[Saved data entries]

"""

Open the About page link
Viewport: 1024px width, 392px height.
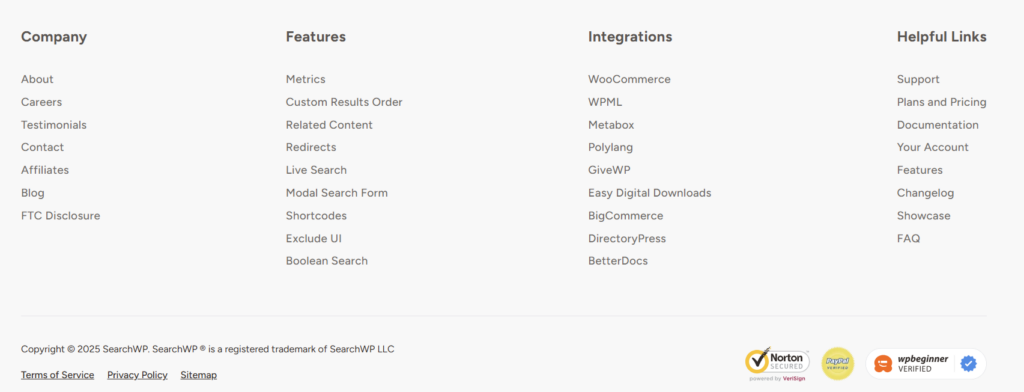37,79
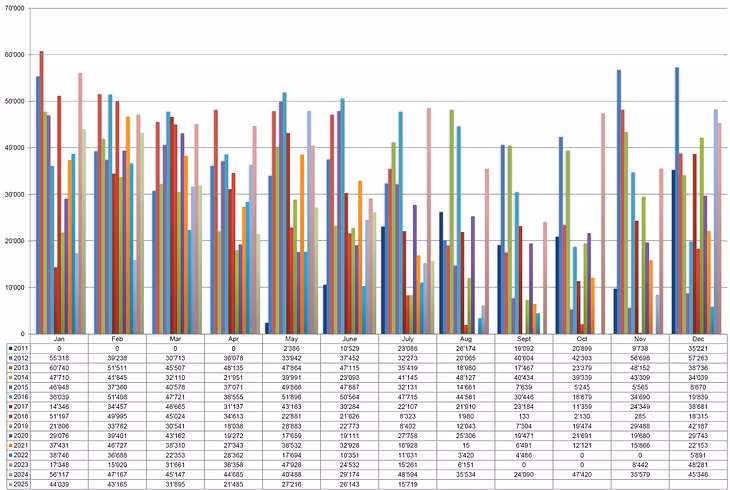Viewport: 730px width, 490px height.
Task: Click the 2024 series row label
Action: pyautogui.click(x=22, y=474)
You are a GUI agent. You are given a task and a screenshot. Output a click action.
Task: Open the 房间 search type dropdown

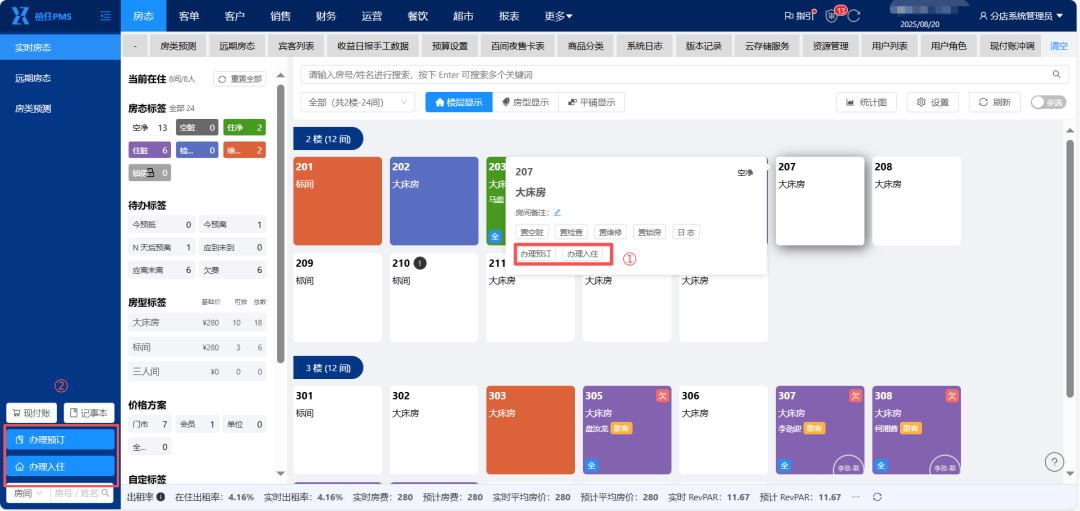point(28,493)
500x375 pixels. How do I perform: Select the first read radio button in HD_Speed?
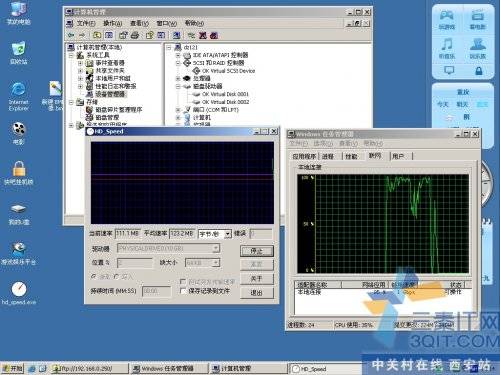coord(94,277)
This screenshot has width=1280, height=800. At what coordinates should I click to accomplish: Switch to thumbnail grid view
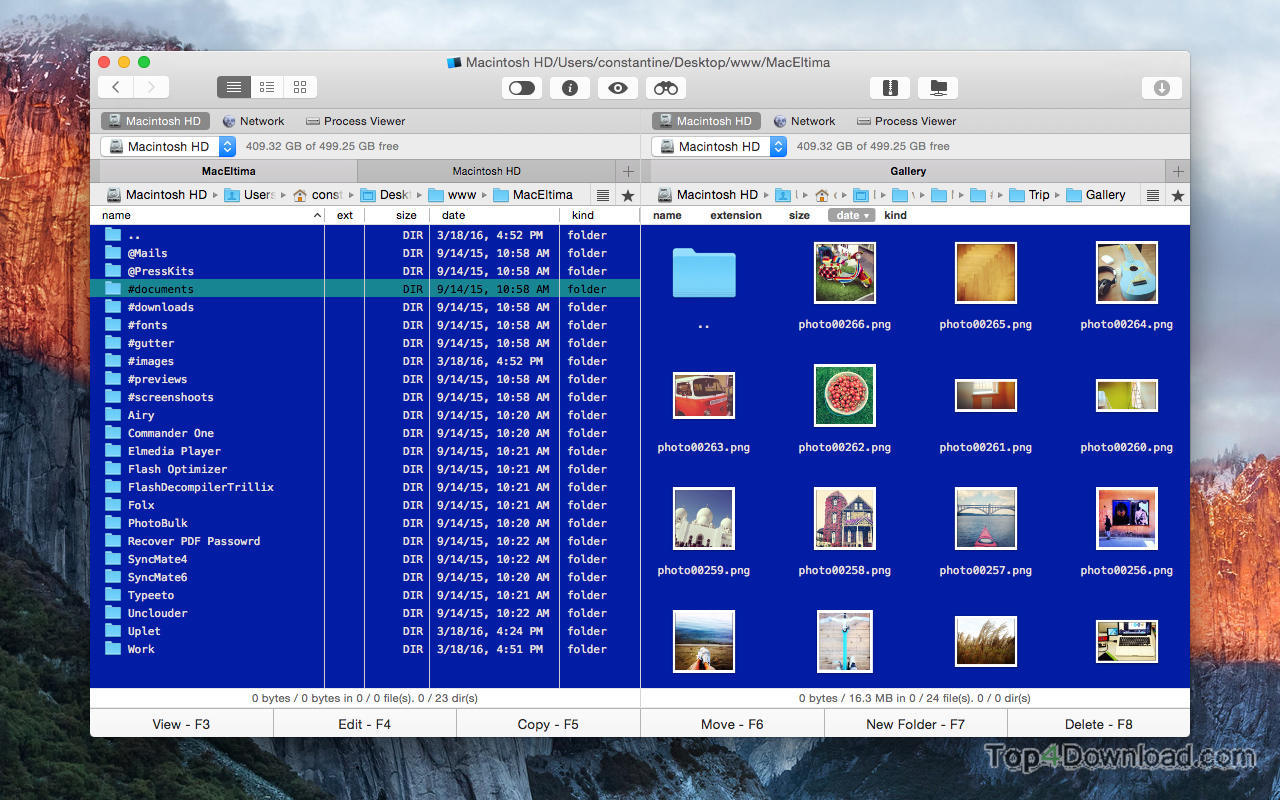(299, 87)
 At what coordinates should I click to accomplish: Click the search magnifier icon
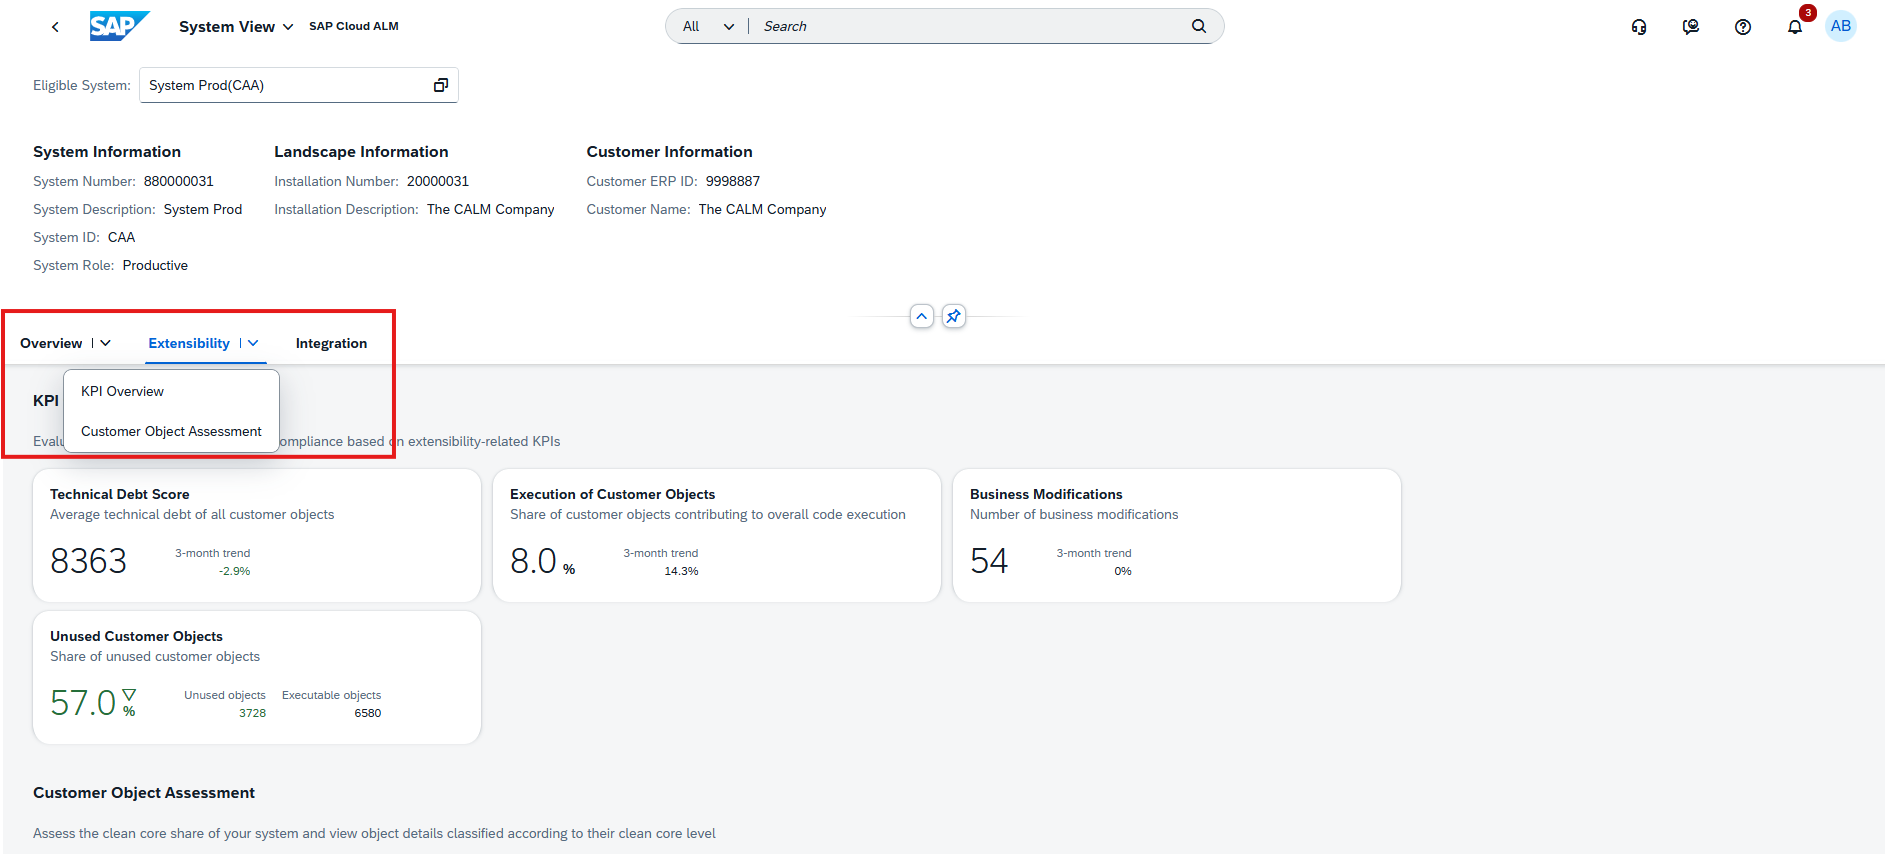pos(1198,26)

"""

__PROBLEM STATEMENT__: From the line holding "This screenshot has" down to the final line of the entries above, print every line exactly. Pictures do not go in.

__WRITTEN RESPONSE__:
This screenshot has width=1280, height=800. At what coordinates should I click to accomplish: Switch to thumbnail grid view
(299, 87)
 At what coordinates should I click to accomplish: Click the search magnifier icon
pos(1198,26)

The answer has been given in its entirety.